Foreword

How the heck did I become the poster child for the micro-ISV movement?

Of all people. Sheesh.

When I started Fog Creek Software, there was gonna be nothing "micro" about it. The plan was to build a big, multinational software company with offices in 120 countries and a skyscraper headquarters in Manhattan, complete with a heliport on the roof for quick access to the Hamptons. It might be a few decades—after all, we were going to be bootstrapped, and we always planned to grow slowly and carefully—but our ambitions were anything but small.

Heck, I don't even like the term micro-ISV. The ISV part stands for Independent Software Vendor. It's a made-up word, made up by Microsoft, to mean "software company that is not Microsoft," or, more specifically, "software company that for some reason we have not yet bought or eliminated, probably because they are in some charming, twee line of business, like wedding table arrangements, the quaintness of which we are just waytoo cool to stoop down to, but you little people feel free to enjoy yourselves. Just remember to use .NET!"

It's like that other term, legacy, that Microsoft uses to refer to all non-Microsoft software. So when they refer to Google, say, as a legacy search engine, they are trying to imply that Google is merely "an old, crappy search engine that you're still using by historical accident, until you bow to the inevitable and switch to MSN." Whatever.

I prefer software company, and there's nothing wrong with being a start-up. Start-up software company, that's how we describe ourselves, and we don't see any need to define ourselves in relation to Microsoft.

I suppose you're reading this book because you want to start a small software company, and it's a good book to read for that purpose, so let me use my pulpit here to provide you with my personal checklist of three things you should have before you start your micro...ahem, start-up software company. You should also do some other things—Bob covers them pretty well in the rest of the book—but before you get started, here's my contribution.

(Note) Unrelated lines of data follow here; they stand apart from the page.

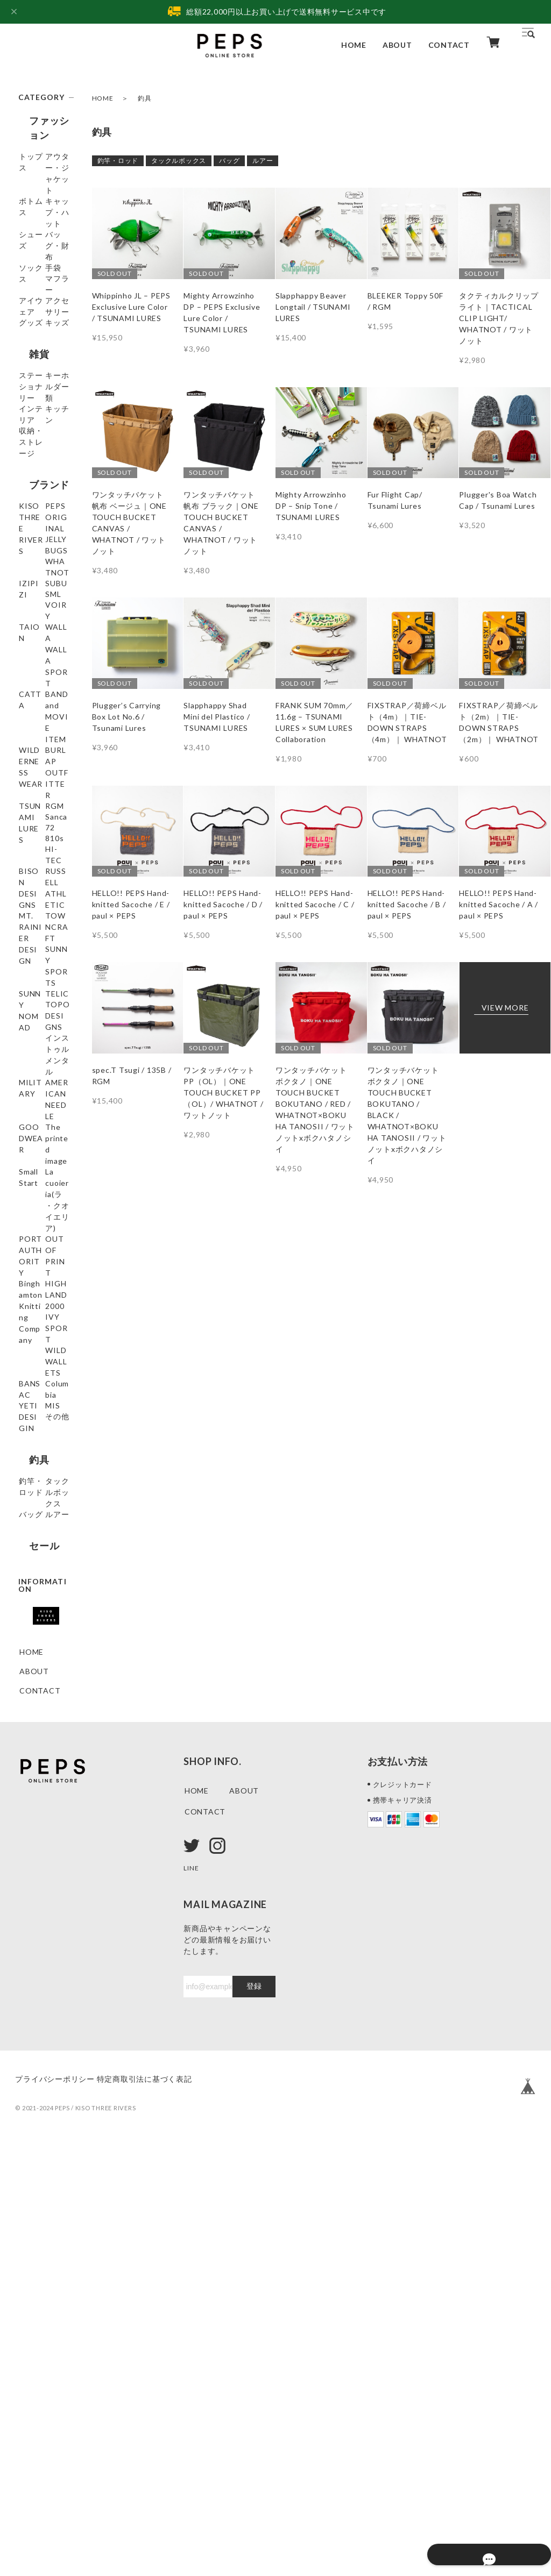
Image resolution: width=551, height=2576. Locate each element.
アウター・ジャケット (43, 184)
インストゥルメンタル (43, 1347)
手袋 (27, 317)
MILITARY (38, 1372)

Number One: Don't start a business if you can't explain what pain it solves, for whom, why your product will eliminate this pain, and how the customer will pay to solve this pain. The other day I went to a presentation of six high-tech start-ups and not one of them had a clear idea for what pain they were proposing to solve. For example, I saw a start-up that was building a way to set a time to meet your friends for coffee, a start-up that wanted you to install a plug-in in your browser to track your every movement online in exchange for being able to delete things from that history, and a start-up that wanted you to be able to leave text messages for your friend who was tied to a particular location (so if they ever walked past the same bar they could get a message you had left for them there). What they all had in common was that none of them solved a problem, and all of them were as doomed as a long-tailed cat in a room full of rocking chairs.

Number Two: Don't start a business by yourself. I know, there are lots of successful one-person start-ups, but there are even more failed one-person start-ups. If you can't even convince one friend that your idea has merit...um...maybe it doesn't. Besides, it's lonely and depressing, and you won't have anyone to bounce ideas off of. And when the going gets tough, which it will, as a one-person operation, you'll just fold up shop. With two people, you'll feel an obligation to your partner to push on through. (P.S. Cats do not count.)

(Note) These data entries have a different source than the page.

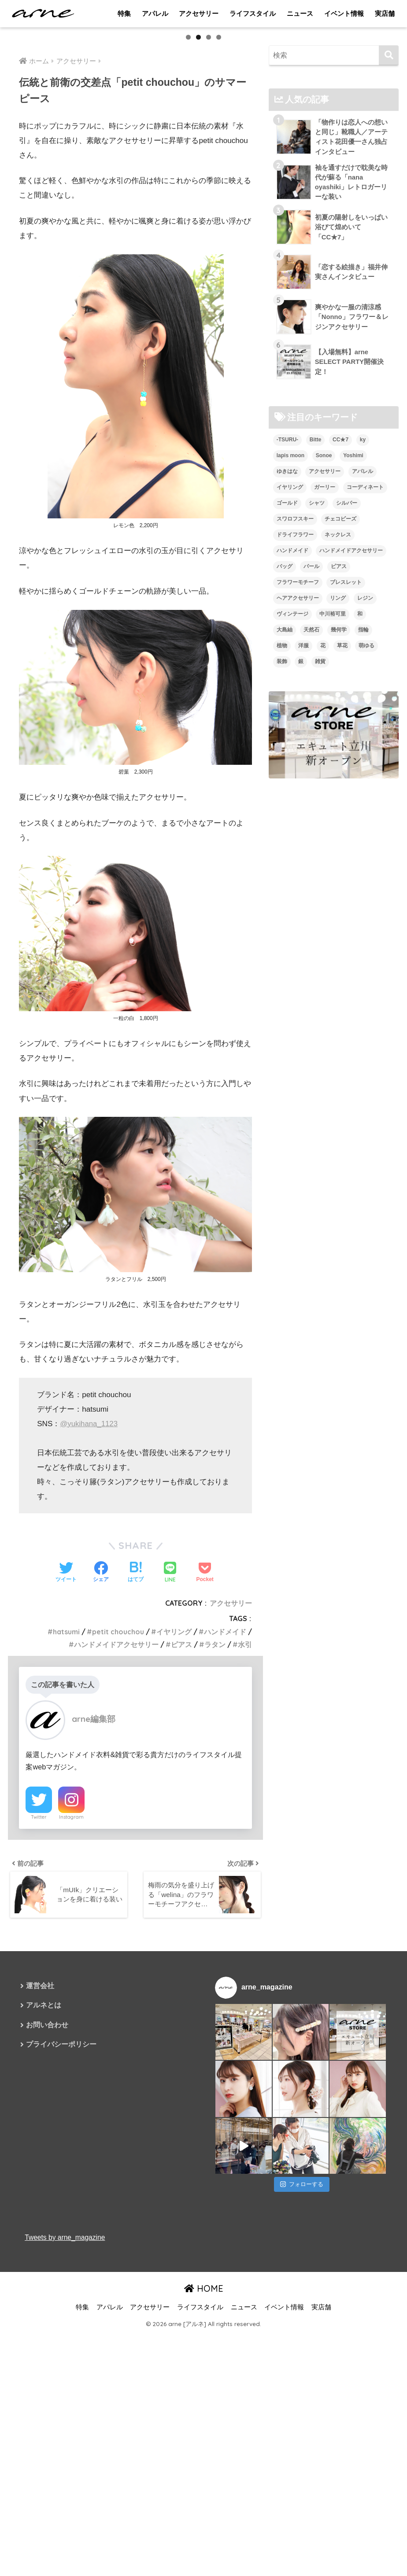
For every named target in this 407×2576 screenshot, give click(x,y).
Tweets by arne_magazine (66, 2480)
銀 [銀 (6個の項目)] (300, 905)
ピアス (181, 1886)
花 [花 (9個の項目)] (323, 889)
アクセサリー (198, 13)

Number Three: Don't expect much at first. People never know how much money they're going to make in the first month when their product goes on sale. I remember five years ago, when we started selling FogBugz, we had no idea if the first month of sales would be $0 or $50,000. Both figures seemed just as likely to me. I have talked to enough entrepreneurs and have enough data now to give you a definitive answer for your start-up.

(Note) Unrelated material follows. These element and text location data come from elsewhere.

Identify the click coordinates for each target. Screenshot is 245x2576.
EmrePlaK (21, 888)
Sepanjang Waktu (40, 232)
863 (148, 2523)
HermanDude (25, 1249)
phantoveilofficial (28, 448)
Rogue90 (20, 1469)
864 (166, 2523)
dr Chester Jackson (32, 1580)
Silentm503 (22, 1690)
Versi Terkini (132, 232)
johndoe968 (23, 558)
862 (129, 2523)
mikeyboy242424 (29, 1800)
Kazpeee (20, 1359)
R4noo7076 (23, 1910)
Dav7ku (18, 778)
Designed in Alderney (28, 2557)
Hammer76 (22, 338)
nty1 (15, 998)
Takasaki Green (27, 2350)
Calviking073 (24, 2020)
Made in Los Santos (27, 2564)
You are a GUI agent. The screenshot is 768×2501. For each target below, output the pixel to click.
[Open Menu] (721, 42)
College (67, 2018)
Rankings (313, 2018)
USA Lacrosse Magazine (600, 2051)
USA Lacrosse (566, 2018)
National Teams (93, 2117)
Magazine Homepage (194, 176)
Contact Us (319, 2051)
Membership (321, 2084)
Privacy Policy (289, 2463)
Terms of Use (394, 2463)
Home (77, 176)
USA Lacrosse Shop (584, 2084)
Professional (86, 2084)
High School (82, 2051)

That's right, I have a crystal ball and can now tell you the one fact you need to know more than anything else: exactly how much money you're going to make during the first month after your product goes live.

Ready?

OK.

In the first month, you are going to make...

about...

$364, if you do everything right. If you charge too little, you're going to make $40. If you charge too much, you're going to make $0. If you expect to make any more than that, you're going to be really disappointed and you're going to give up and get a job working for The Man and referring to us people in start-up-land as legacy micro-ISVs.

That $364 sounds depressing, but it's not, because you'll soon discover the one fatal flaw that's keeping 50 percent of your potential customers from whipping out their wallets, and then tada! you'll be making $728 a month. And then you'll work really hard, and you'll get some publicity, and you'll figure out how to use AdWords effectively, and there will be a story about your company in the local wedding planner newsletter, and tada! You'll be making $1,456 a month. And you'll ship version 2.0, with spam filtering and a Common Lisp interpreter built in, and your customers will chat amongst themselves, and tada! You'll be making $2,912 a month. And you'll tweak the pricing, add support contracts, ship version 3.0, and get mentioned by Jon Stewart on The Daily Show and tada! $5,824 a month.

Now we're cooking with fire. Project out a few years, and if you plug away at it, there's no reason you can't double your revenues every 12 to 18 months. So, no matter how small you start (detailed math formula omitted—Ed.), you'll soon be building your own skyscraper in Manhattan with a heliport so you can get to that 20-acre Southampton spread in 30 minutes flat.

And that, I think, is the real joy of starting a company: creating something all by yourself, nurturing it, working on it, investing in it, watching it grow, and watching the investments pay off. It's a hell of a journey, and I wouldn't miss it for the world.